-- EXTRACTED ENTRIES follows --
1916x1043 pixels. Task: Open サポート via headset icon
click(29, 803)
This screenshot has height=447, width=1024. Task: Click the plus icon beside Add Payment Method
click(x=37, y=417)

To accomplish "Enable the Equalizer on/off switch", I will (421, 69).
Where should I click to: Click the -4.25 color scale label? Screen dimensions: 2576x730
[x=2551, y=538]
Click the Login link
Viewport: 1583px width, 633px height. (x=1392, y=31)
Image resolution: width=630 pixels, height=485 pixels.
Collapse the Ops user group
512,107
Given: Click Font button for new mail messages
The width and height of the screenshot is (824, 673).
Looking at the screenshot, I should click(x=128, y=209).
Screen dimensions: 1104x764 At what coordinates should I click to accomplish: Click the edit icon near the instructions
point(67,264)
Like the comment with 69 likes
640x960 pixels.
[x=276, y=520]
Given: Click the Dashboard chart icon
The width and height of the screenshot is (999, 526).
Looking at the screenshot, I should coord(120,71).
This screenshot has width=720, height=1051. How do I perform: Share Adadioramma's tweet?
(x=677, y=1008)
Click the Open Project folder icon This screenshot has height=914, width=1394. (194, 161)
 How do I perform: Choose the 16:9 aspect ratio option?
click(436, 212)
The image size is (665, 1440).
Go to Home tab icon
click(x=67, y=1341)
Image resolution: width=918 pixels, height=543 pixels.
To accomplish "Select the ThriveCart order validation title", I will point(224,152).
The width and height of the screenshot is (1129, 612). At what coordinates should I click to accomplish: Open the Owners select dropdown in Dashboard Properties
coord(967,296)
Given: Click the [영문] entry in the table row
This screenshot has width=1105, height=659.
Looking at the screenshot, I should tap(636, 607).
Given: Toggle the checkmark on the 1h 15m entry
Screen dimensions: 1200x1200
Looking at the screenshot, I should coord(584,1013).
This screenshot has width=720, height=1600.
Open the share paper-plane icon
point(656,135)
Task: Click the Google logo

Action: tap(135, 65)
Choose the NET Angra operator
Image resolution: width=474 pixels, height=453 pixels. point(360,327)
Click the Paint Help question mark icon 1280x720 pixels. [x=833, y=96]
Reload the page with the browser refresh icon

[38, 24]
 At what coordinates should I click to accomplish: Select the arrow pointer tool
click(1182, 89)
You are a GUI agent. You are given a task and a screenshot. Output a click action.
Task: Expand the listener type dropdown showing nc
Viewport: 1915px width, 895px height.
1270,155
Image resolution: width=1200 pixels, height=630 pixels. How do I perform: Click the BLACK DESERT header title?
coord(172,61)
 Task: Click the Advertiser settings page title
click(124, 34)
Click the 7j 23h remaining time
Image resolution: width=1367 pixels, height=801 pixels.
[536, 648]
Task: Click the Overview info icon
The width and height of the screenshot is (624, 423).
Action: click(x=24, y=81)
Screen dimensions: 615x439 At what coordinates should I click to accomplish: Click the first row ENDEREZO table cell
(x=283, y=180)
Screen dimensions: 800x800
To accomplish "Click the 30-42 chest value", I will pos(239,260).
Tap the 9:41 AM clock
-- EXTRACTED ENTRIES concluded --
WHAT YOU HAVE TO DO: The required answer is a single number: the count of lines in the entries that hold the string "entry".

RESULT BELOW: 2